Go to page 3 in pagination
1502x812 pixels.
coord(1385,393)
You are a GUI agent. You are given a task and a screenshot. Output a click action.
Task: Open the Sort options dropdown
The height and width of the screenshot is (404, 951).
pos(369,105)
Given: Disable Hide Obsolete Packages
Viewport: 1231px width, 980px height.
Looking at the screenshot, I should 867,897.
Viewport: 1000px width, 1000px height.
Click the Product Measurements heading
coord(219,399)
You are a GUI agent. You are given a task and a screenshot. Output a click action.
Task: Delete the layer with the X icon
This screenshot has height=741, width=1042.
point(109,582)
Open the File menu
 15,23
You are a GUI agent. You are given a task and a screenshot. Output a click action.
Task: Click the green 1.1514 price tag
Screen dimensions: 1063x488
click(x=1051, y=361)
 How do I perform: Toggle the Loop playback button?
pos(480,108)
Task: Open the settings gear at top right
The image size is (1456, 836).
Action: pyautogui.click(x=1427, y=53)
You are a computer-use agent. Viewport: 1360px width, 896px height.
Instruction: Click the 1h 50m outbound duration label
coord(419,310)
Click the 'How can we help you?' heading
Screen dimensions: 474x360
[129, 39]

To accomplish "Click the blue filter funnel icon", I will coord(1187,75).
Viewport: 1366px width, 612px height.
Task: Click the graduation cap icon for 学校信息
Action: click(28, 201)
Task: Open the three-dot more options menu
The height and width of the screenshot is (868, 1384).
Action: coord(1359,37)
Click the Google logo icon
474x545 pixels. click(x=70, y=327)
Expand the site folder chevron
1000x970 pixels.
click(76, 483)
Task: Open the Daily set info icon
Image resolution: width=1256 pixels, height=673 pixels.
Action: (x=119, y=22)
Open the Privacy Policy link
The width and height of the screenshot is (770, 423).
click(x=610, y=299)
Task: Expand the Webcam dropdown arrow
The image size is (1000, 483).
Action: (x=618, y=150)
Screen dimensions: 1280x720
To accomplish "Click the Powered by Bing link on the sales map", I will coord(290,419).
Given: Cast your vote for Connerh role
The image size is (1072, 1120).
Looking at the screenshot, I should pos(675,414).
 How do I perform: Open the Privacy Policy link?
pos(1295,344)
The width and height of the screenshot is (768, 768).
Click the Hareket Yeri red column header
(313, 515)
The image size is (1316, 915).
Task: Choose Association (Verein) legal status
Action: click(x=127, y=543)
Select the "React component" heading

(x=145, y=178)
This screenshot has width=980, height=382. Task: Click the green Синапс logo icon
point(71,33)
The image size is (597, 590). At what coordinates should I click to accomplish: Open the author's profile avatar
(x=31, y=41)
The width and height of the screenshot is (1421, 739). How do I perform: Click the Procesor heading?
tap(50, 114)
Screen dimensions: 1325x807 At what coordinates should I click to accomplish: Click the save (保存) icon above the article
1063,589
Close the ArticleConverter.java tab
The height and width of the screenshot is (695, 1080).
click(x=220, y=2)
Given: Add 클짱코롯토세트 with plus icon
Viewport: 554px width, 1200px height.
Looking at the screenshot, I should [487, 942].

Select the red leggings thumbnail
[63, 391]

• _JOB_: Reproduce the rows above exactly, beginning at the line that contains "How do I perform: Open" and stopping after the line that contains "(x=31, y=41)".

• _TASK OUTPUT_:
 How do I perform: Open the Privacy Policy link?
pos(1295,344)
The width and height of the screenshot is (768, 768).
Click the Hareket Yeri red column header
(313, 515)
The image size is (1316, 915).
Task: Choose Association (Verein) legal status
Action: click(x=127, y=543)
Select the "React component" heading

(x=145, y=178)
This screenshot has width=980, height=382. Task: Click the green Синапс logo icon
point(71,33)
The image size is (597, 590). At what coordinates should I click to accomplish: Open the author's profile avatar
(x=31, y=41)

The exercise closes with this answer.